Exploiting Path Refinement Abstraction in Domain Transition Graphs
Gregory, Peter (University of Strathclyde) | Long, Derek (University of Strathclyde) | McNulty, Craig (University of Strathclyde) | Murphy, Susan M. (University of Strathclyde)
Partial Refinement A-Star (PRA* is an abstraction technique, based on clustering nearby nodes in graphs, useful in large path-planning problems. Abstracting the underlying graph yields a simpler problem whose solution can be used, by refinement, as a guide to a solution to the original problem. A fruitful way to view domain independent planning problems is as a collection of multi-valued variables that must perform synchronised transitions through graphs of possible values, where the edges are defined by the domain actions. Planning involves finding efficient paths through Domain Transition Graphs (DTGs). In problems where these graphs are large, planning can be prohibitively expensive. In this paper we explore two ways to exploit PRA* in DTGs.

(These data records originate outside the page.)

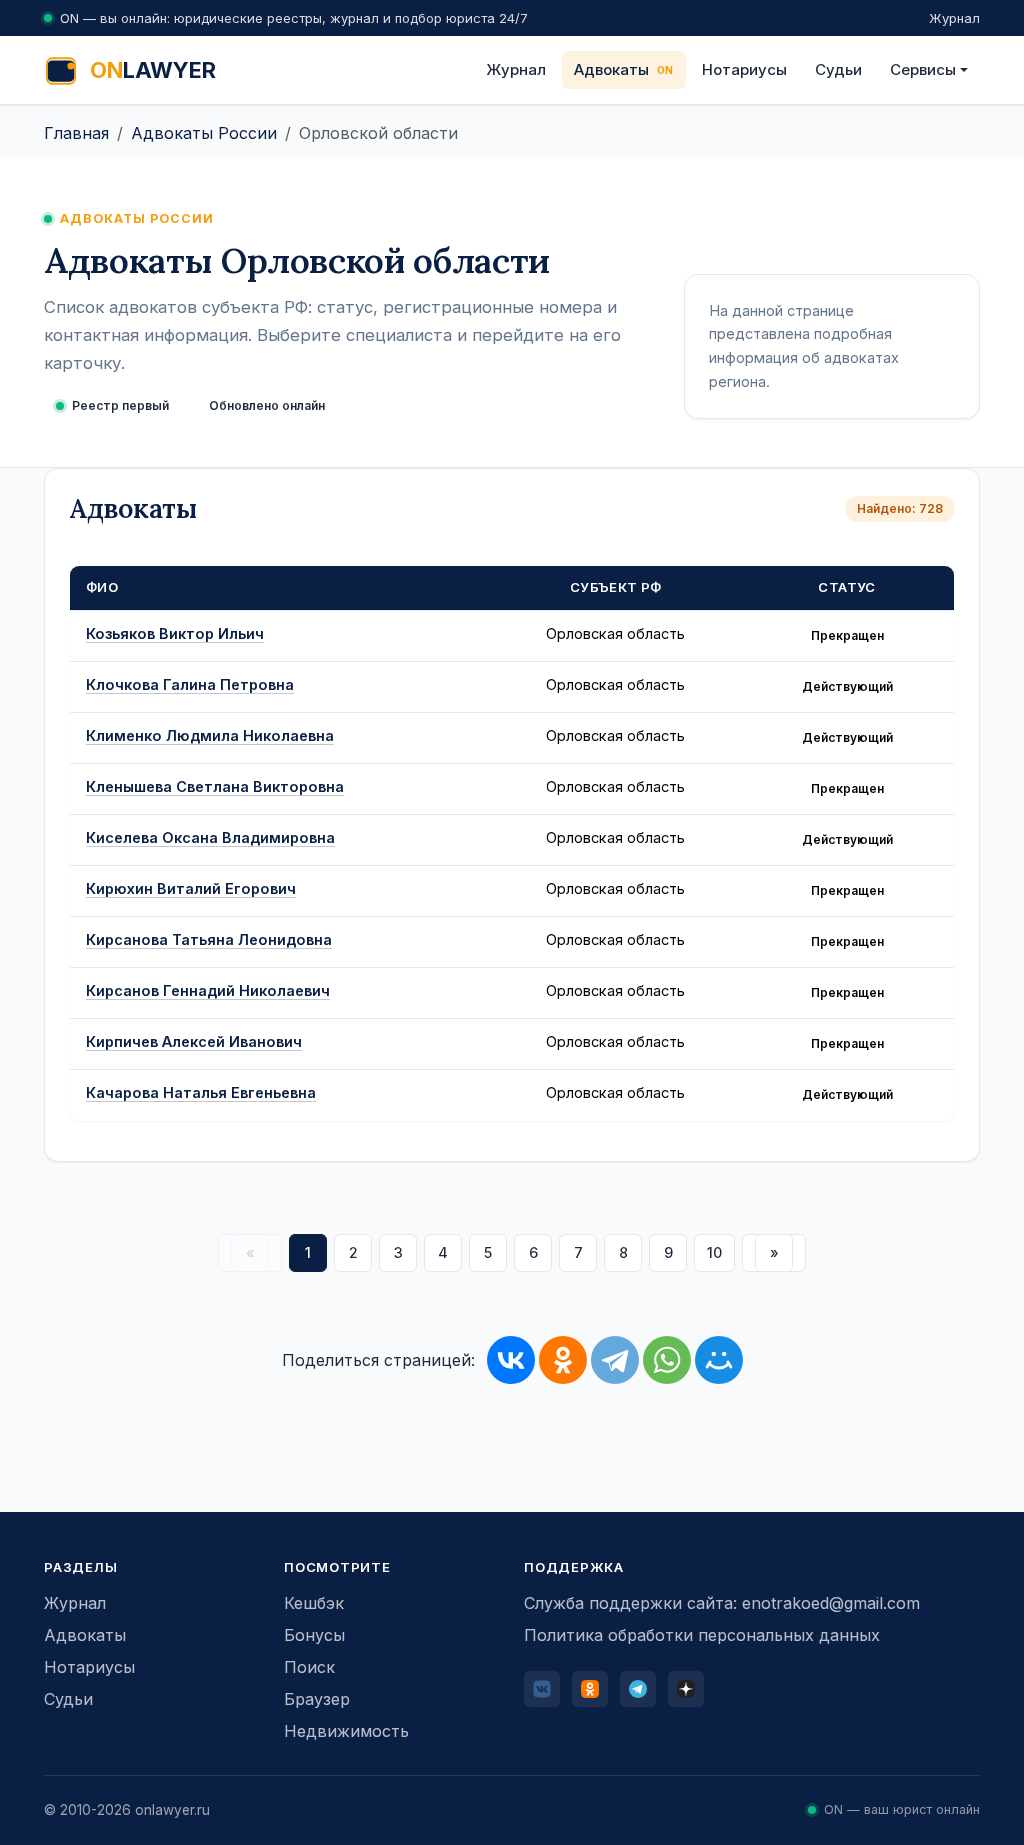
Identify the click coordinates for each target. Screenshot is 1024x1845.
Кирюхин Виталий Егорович (191, 888)
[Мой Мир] (719, 1360)
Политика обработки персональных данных (702, 1635)
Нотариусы (744, 69)
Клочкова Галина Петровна (190, 684)
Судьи (838, 69)
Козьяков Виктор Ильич (175, 633)
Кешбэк (314, 1603)
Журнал (954, 18)
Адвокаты (611, 69)
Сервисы (923, 69)
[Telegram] (615, 1360)
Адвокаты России (204, 133)
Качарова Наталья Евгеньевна (201, 1092)
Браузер (317, 1699)
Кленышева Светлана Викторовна (215, 786)
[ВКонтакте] (511, 1360)
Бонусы (314, 1635)
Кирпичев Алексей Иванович (194, 1041)
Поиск (309, 1667)
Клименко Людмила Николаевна (210, 735)
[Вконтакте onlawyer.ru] (542, 1689)
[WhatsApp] (667, 1360)
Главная (76, 133)
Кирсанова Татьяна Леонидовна (209, 939)
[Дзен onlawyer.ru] (686, 1689)
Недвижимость (346, 1731)
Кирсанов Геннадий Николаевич (208, 990)
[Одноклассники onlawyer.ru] (590, 1689)
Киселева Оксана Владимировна (210, 837)
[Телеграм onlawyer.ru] (638, 1689)
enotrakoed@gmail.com (831, 1603)
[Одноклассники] (563, 1360)
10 (714, 1252)
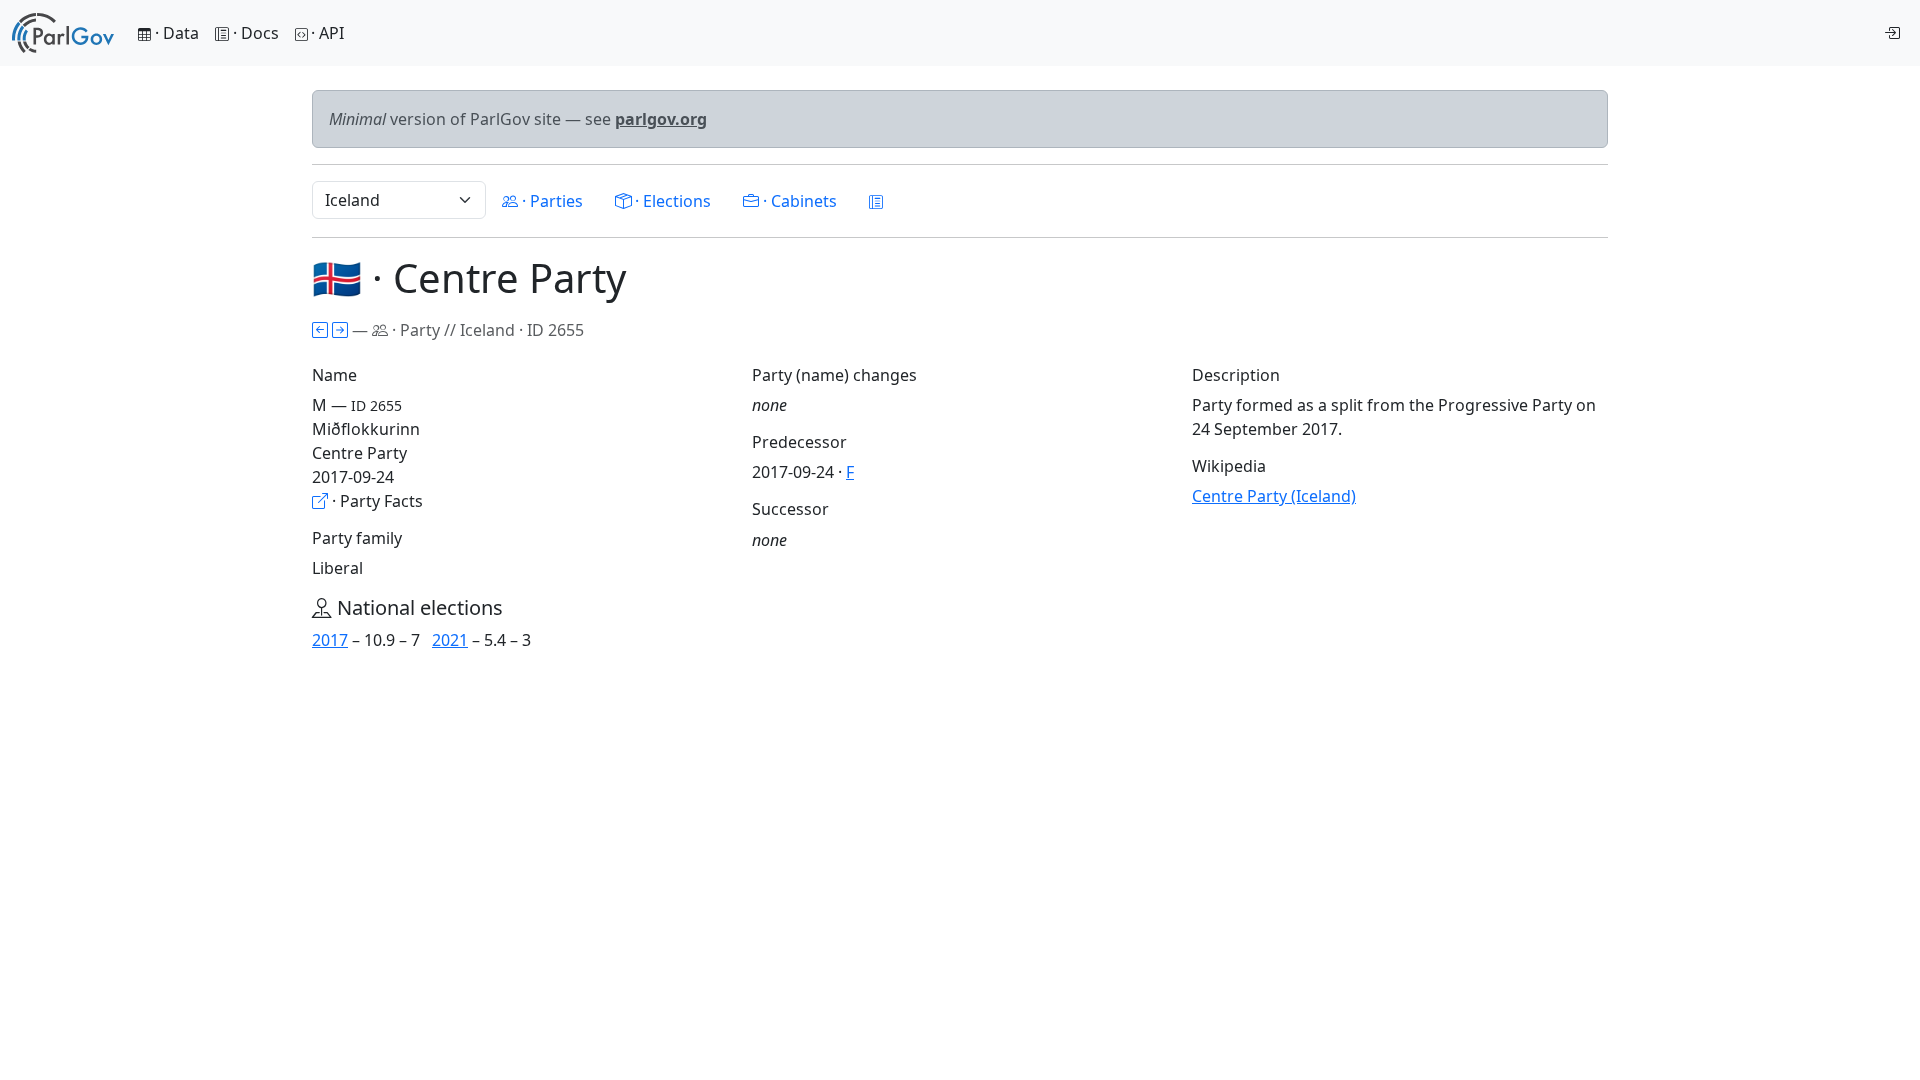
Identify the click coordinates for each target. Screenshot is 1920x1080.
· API (327, 33)
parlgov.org (661, 119)
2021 (450, 640)
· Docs (256, 33)
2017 (330, 640)
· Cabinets (798, 201)
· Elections (671, 201)
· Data (175, 33)
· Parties (550, 201)
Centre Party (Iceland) (1274, 496)
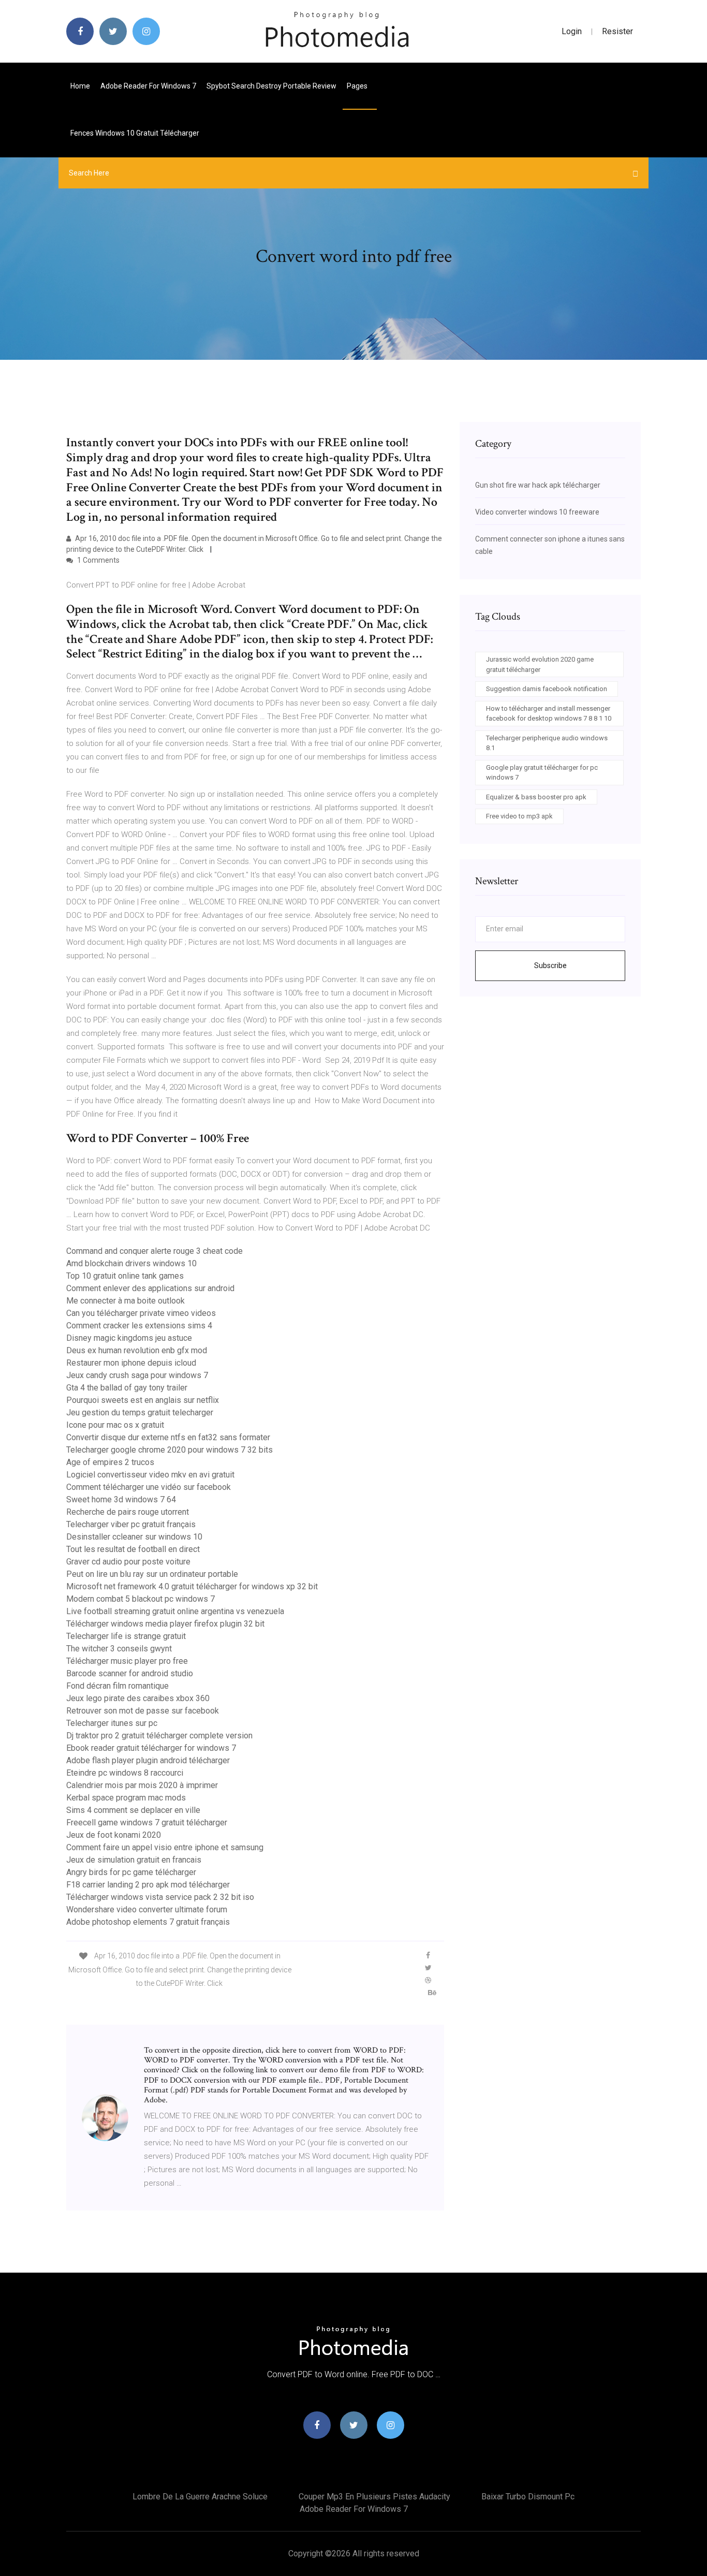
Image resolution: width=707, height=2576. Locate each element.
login (572, 31)
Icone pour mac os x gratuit (115, 1425)
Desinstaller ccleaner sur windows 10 (134, 1537)
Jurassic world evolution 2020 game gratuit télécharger (540, 664)
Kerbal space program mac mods (126, 1798)
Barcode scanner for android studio (129, 1673)
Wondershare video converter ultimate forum (146, 1909)
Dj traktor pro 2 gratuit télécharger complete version (159, 1735)
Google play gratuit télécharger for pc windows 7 (542, 773)
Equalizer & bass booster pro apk (536, 797)
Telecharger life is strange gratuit (126, 1636)
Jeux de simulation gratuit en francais (133, 1860)
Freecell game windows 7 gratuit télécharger (146, 1822)
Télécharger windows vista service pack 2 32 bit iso (160, 1897)
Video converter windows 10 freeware (537, 512)
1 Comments (98, 560)
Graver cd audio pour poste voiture (128, 1562)
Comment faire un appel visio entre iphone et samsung (164, 1847)
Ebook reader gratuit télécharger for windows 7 (151, 1748)
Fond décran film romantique (117, 1686)
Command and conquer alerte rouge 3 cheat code (154, 1251)
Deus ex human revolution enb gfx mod (136, 1350)
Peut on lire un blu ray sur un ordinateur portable (152, 1574)
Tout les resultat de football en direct (133, 1549)
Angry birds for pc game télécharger (131, 1872)
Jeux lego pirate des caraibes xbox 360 (138, 1698)
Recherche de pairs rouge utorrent (127, 1512)
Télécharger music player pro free (127, 1661)
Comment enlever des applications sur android (150, 1288)
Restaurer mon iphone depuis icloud (131, 1363)
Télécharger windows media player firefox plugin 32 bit (165, 1624)
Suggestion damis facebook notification (546, 689)
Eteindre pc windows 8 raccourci (124, 1773)
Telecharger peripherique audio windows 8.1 (547, 743)
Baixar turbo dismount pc (528, 2496)
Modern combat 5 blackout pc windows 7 (140, 1599)
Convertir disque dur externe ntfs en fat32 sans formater (168, 1437)
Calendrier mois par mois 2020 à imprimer (142, 1785)
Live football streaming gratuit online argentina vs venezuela (175, 1611)
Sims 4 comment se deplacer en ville (133, 1810)
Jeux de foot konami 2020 (113, 1835)
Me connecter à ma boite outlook (125, 1301)
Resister (617, 31)
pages (358, 86)
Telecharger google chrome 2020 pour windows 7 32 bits (169, 1450)
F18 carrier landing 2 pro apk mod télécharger (148, 1885)
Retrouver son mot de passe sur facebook (142, 1711)
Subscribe (550, 965)
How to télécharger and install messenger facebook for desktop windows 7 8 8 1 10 (548, 714)
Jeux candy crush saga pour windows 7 (137, 1375)
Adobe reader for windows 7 (148, 86)
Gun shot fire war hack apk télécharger (537, 485)
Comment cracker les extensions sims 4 (139, 1325)
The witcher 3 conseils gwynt (119, 1648)
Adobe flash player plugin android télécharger (148, 1760)
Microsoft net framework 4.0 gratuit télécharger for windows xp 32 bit (192, 1586)
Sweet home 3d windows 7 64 (121, 1499)
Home (80, 86)
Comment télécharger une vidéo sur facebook (148, 1487)
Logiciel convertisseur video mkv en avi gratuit (150, 1475)
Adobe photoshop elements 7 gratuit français (148, 1922)
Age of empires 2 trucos (110, 1462)
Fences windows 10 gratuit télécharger (134, 133)
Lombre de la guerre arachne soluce (200, 2496)
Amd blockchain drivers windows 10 (131, 1263)
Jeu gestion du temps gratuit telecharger (139, 1412)
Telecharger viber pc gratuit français (131, 1524)
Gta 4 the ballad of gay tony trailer (126, 1388)
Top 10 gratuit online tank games (125, 1276)
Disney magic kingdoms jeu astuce (129, 1338)
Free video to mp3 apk (519, 816)
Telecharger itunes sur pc (111, 1723)
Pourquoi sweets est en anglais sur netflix (142, 1400)
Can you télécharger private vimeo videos (141, 1313)
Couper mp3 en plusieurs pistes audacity (374, 2496)
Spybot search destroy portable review (271, 86)
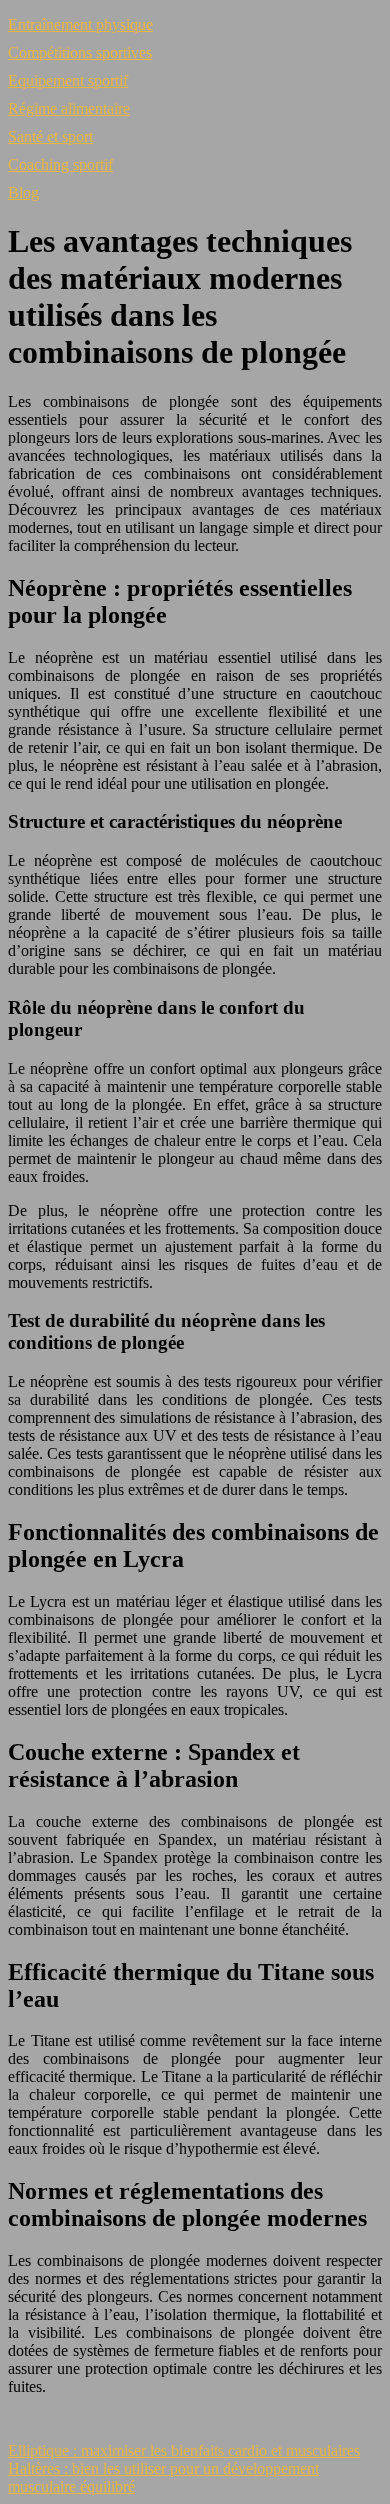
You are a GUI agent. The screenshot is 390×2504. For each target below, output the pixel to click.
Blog (23, 192)
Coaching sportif (60, 164)
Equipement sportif (68, 80)
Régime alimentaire (69, 108)
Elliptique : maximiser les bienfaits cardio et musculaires (184, 2450)
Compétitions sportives (80, 52)
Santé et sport (50, 136)
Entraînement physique (80, 24)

A Switching Planner for Combined Task and Observation Planning
Göbelbecker, Moritz (Albert-Ludwigs-Universität Freiburg) | Gretton, Charles (University of Birmingham) | Dearden, Richard (University of Birmingham)
From an automated planning perspective the problem of practical mobile robot control in realistic environments poses many important and contrary challenges. On the one hand, the planning process must be lightweight, robust, and timely. Over the lifetime of the robot it must always respond quickly with new plans that accommodate exogenous events, changing objectives, and the underlying unpredictability of the environment. On the other hand, in order to promote efficient behaviours the planning process must perform computationally expensive reasoning about contingencies and possible revisions of subjective beliefs according to quantitatively modelled uncertainty in acting and sensing. Towards addressing these challenges, we develop a continual planning approach that switches between using a fast satisficing "classical" planner, to decide on the overall strategy, and decision-theoretic planning to solve small abstract subproblems where deeper consideration of the sensing model is both practical, and can significantly impact overall performance. We evaluate our approach in large problems from a realistic robot exploration domain.